Praxistipp
Insbesondere im Zusammenhang mit der Betriebsratsanhörung ist es von großer Bedeutung, dass der Arbeitgeber entscheidet, auf welchen Kündigungsgrund er die beabsichtigte Kündigung stützen will. Kündigungsgründe, die dem Betriebsrat im Rahmen des Anhörungsverfahrens gemäß § 102 BetrVG nicht mitgeteilt worden sind, können vom Arbeitgeber im Rahmen des späteren Kündigungsschutzverfahrens nicht zur Rechtfertigung der Kündigung herangezogen werden. Deshalb sollte der Betriebsrat in Fällen des Rückfalls eines alkoholkranken Arbeitnehmers stets vorsorglich sowohl zu einer verhaltensbedingten als auch zu einer personenbedingten Kündigung angehört werden.
Einzelheiten
Der klagende Arbeitnehmer war Elektromonteur. Ihm war vom Arbeitgeber außerordentlich fristlos gekündigt worden, weil er aufgrund seiner Alkoholabhängigkeit für eine Dauer von mehr als zwei Wochen unentschuldigt gefehlt hatte. Diese fristlose Kündigung nahm der Arbeitgeber später wieder zurück und wandelte sie in eine Abmahnung um. Gleichzeitig vereinbarte er mit dem Arbeitnehmer, dass dieser sich einer Entzugstherapie unterzieht. Die Therapie schloss der Arbeitnehmer einige Monate später erfolgreich ab und wurde sodann wieder auf Montageeinsätze entsandt. Ca. ein Jahr nach dem Abschluss der Therapie kam es während eines Auslandseinsatzes des Arbeitnehmers zu einem Rückfall in die Alkoholkrankheit. Der Arbeitgeber nahm diesen Rückfall zum Anlass, das Arbeitsverhältnis außerordentlich fristlos und vorsorglich ordentlich fristgerecht zu kündigen.

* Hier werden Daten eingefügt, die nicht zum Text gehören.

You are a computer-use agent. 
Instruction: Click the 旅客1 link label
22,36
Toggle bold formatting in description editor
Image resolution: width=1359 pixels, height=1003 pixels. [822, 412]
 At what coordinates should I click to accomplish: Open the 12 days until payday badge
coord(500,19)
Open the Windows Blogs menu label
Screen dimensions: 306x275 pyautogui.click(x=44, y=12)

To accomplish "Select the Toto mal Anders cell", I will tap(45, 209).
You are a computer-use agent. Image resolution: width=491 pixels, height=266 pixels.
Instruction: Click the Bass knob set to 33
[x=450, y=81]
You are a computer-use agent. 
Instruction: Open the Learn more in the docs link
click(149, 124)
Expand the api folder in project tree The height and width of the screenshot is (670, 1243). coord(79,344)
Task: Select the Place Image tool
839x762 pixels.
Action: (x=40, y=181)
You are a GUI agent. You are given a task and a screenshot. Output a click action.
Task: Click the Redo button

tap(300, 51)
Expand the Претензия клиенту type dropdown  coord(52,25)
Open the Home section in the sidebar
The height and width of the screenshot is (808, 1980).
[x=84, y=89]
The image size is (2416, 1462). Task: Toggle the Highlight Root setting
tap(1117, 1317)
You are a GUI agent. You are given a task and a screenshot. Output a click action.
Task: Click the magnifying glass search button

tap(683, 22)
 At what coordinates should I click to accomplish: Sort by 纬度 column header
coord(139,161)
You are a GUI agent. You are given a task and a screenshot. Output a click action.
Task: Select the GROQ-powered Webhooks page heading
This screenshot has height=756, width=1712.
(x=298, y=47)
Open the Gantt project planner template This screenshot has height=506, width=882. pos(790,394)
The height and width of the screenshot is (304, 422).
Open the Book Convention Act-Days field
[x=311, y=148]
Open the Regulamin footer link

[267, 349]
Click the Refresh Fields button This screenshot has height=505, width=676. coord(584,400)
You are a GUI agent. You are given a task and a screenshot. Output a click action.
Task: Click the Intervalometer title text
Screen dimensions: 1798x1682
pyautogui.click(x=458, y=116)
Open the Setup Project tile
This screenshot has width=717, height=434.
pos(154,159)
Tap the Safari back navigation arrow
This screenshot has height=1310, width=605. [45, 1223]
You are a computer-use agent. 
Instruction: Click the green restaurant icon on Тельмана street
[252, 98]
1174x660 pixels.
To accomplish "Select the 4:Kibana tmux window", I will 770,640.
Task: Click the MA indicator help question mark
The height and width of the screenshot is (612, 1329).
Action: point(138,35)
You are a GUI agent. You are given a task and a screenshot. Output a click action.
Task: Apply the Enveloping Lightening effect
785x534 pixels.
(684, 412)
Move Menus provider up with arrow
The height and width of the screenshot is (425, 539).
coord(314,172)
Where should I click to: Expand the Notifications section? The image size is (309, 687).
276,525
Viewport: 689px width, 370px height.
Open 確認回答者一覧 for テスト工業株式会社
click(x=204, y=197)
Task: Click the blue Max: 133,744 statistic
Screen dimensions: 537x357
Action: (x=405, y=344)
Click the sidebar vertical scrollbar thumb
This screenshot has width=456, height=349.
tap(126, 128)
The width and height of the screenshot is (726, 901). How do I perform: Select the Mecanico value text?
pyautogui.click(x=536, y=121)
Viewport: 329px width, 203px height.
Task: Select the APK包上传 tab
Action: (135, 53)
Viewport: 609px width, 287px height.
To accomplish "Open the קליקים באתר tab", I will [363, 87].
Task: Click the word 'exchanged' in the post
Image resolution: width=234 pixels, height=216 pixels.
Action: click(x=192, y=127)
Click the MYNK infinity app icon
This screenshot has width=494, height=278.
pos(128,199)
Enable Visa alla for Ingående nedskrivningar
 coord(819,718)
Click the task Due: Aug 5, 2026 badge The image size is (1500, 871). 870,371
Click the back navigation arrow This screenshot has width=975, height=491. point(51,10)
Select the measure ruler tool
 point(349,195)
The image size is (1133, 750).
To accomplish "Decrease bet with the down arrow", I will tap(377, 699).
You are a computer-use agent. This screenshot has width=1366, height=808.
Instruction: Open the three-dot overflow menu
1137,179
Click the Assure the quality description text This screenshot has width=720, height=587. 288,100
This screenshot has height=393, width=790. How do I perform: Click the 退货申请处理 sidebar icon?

Das LAG München stellte zunächst heraus, dass es sich bei Alkoholabhängigkeit nach der Rechtsprechung des BAG um eine Krankheit im medizinischen Sinne handele und deshalb auf eine Kündigung, die wegen Alkoholabhängigkeit ausgesprochen werde, die Grundsätze für eine personenbedingte, d.h. krankheitsbedingte, Kündigung anzuwenden seien. Der Ausspruch einer verhaltensbedingten Kündigung sei hingegen in aller Regel ausgeschlossen. Dies habe damit zu tun, dass der Kündigungsgrund bei einer verhaltensbedingten Kündigung in einer Vertragsverletzung zu sehen sei, die der Arbeitnehmer selbst verschuldet habe. Da es keinen Erfahrungssatz gebe, dass Alkoholabhängigkeit in der Regel selbst verschuldet sei, kämen verhaltensbedingte Kündigungsgründe bei der erstmaligen Reaktion eines Arbeitgebers auf eine von ihm erkannte Alkoholerkrankung des Arbeitnehmers zumeist nicht in Betracht. Alkoholmissbrauch eines alkoholkranken Arbeitnehmers sei deshalb in der Regel auch kein Anlass für eine Abmahnung. Der alkoholkranke Arbeitnehmer könne sein Verhalten gerade nicht mehr steuern, so dass der Zweck einer Abmahnung, zukünftige Missbrauchsfälle zu vermeiden, nicht erreicht werden könne.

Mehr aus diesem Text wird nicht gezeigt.